L’énorme facture qui obscurcit l'avenir d'EDF, selon Greenpeace

DirectLCI
ÉNERGIE – Une étude commandée par Greenpeace au cabinet AlphaValue affirme qu'EDF sous-provisionne ses coûts à l’horizon 2025 d’environ 60 milliards d’euros. Une somme colossale que le groupe public déjà fortement endetté conteste.

EDF dans le rouge... foncé. A l’heure où les questions de sécurité autour du parc nucléaire français entraînent des arrêts non programmés de réacteurs, avec pour conséquences une incertitude sur les capacités de fournitures électriques hivernales et une hausse marquée des prix, un rapport de Greenpeace enfonce le clou sur la situation financière du groupe.


Selon les conclusions d’une étude confiée par l'ONG environnementale au cabinet d’analyse financière AlphaValue, l’électricien n’a pas les moyens de sa politique nucléaire et n’a d’autre issue que le démantèlement de son parc de centrales. 

Des coûts largement sous-évalués

Au vu des données fournies par l’opérateur public, la situation n’était déjà pas rose, avec notamment une dette de près de 40 milliards d’euros, mais la réalité serait bien pire à en croire l’évaluation poussée réalisée par AlphValue. Pour mener son analyse, le cabinet s’est notamment concentré sur les  actifs du groupe, les charges et les investissements à venir en les comparant aux estimations réalisées pour leurs propres comptes par d’autres producteurs tels que les allemands E.ON et RWE. 

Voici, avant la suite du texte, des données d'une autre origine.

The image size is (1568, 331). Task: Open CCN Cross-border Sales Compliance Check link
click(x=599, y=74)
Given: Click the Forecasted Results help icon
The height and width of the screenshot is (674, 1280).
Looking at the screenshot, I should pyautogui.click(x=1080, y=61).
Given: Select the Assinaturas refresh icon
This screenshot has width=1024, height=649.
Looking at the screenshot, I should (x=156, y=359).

Les conclusions sont sans appel. Selon AlphValue, le démantèlement de 17 réacteurs d’ici à 2025, soit le minimum requis pour respecter l’objectif de mix énergétique prévu par la loi de transition énergétique de 2015, coûterait au minimum 16 milliards d’euros de plus ce que prévoit actuellement EDF, soit deux fois plus que les provisions inscrites par l’opérateur. 

EDF en faillite virtuelle

Mais cet écart n’est rien en comparaison de la sous-évaluation d’EDF concernant la gestion des déchets, selon le rapport remis à Greenpeace. En 2014, la Cour des comptes jugeait elle-même qu’"au sein des dépenses futures pour obligations de fin de cycle, ce poste constitue celui sur lequel pèse le plus d’incertitudes, qui pourront générer à terme des surcoûts importants". Se basant notamment sur une comparaison avec les électriciens allemands engagés dans le démantèlement de leurs installations nucléaires, AlphaValue considère qu’EDF devrait accroître ses provisions pour la gestion des déchets de 33,5 milliards d'euros (hors prime de risque). 

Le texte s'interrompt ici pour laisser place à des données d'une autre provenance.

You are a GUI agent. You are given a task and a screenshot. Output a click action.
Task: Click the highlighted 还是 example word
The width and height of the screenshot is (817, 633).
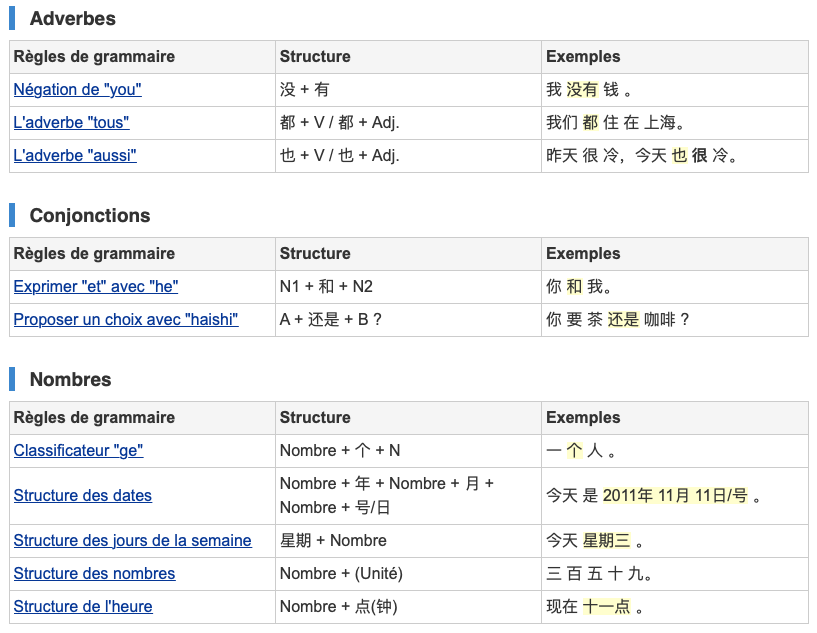coord(623,320)
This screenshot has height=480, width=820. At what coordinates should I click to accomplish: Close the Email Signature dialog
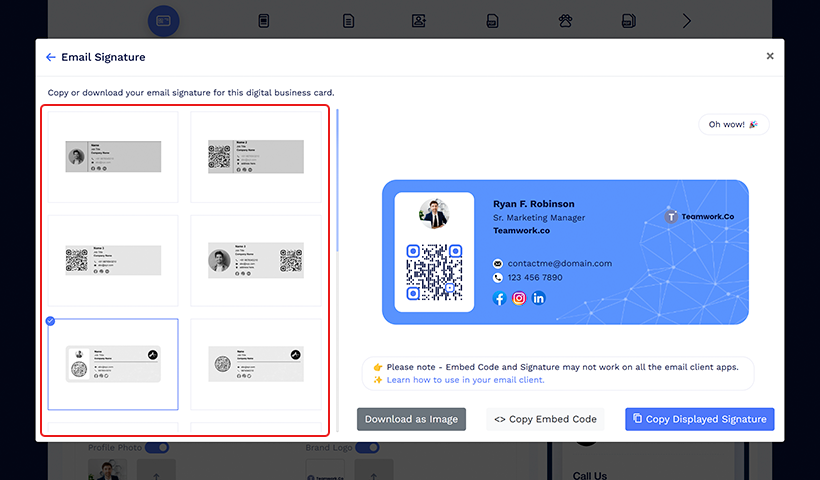pos(769,56)
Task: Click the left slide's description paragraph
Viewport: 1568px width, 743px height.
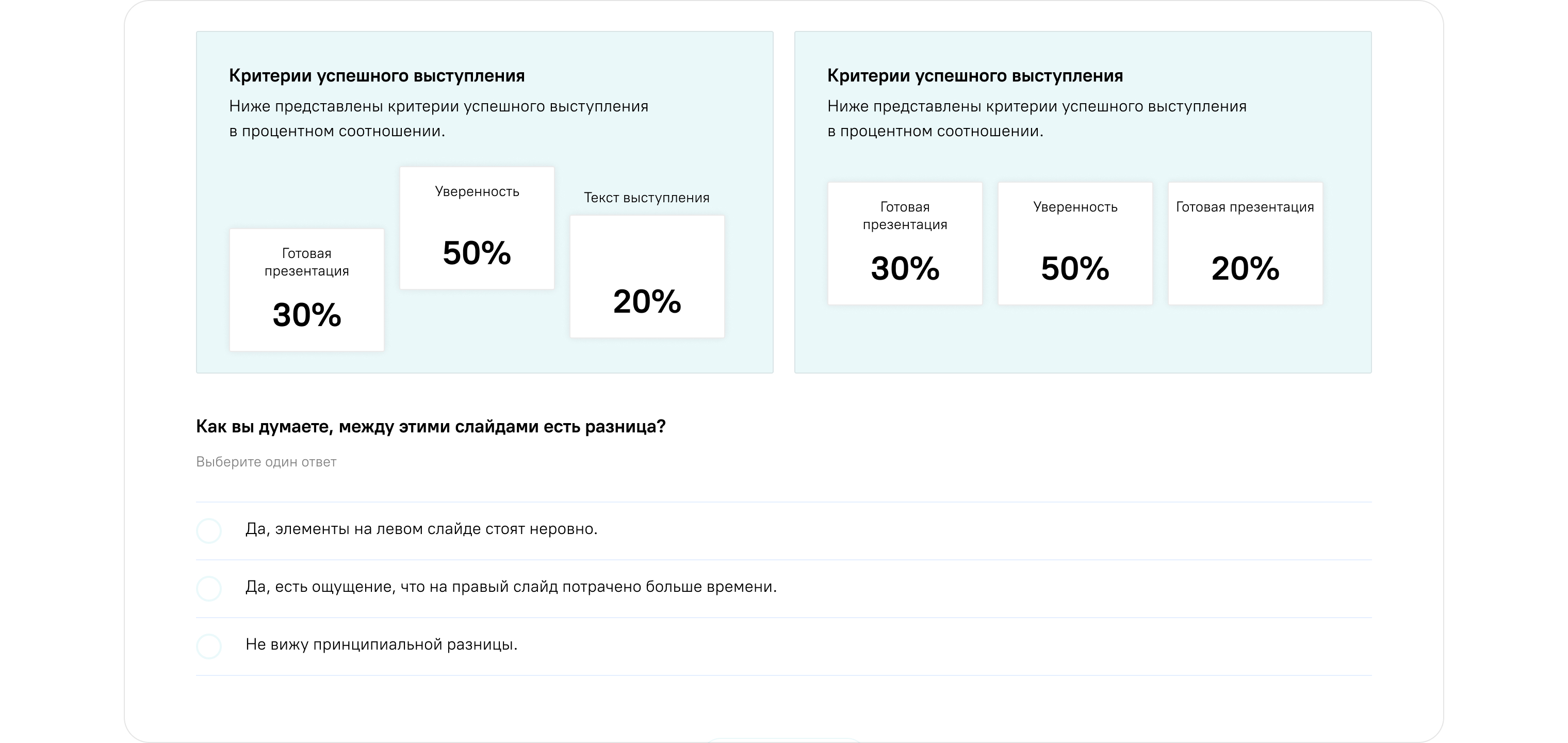Action: 438,119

"Si EDF provisionnait les coûts réels de ces dépenses liées au démantèlement et à la gestion des déchets, sa faillite serait déjà déclarée. Ce n’est pourtant pas qu’une histoire de chiffres ou de comptabilité : EDF doit, dès aujourd’hui, mettre 50 milliards de côté. L’entreprise en est tout simplement incapable !", commente ainsi Greenpeace. 

Un démantèlement payant

Et la note ne s’arrête pas là. "En faisant la somme des investissements futurs, on réalise qu’EDF devra dépenser 165 milliards d’euros sur les dix prochaines années, une somme astronomique sur laquelle EDF se garde bien de communiquer!", poursuit Florence de Bonnefos, chargée de campagnes Energie et Finances au sein de l’ONG écologiste. Une somme qui couvre aussi bien les investissements pour le développement des énergies renouvelables que la construction de l’EPR d’Hinkley Point et de Flamanville, le déploiement des compteurs "intelligent" Linky ou encore le rachat de l’entité Areva NP et les travaux cycliques de grands carénages censés garantir la sécurité des installations nucléaires.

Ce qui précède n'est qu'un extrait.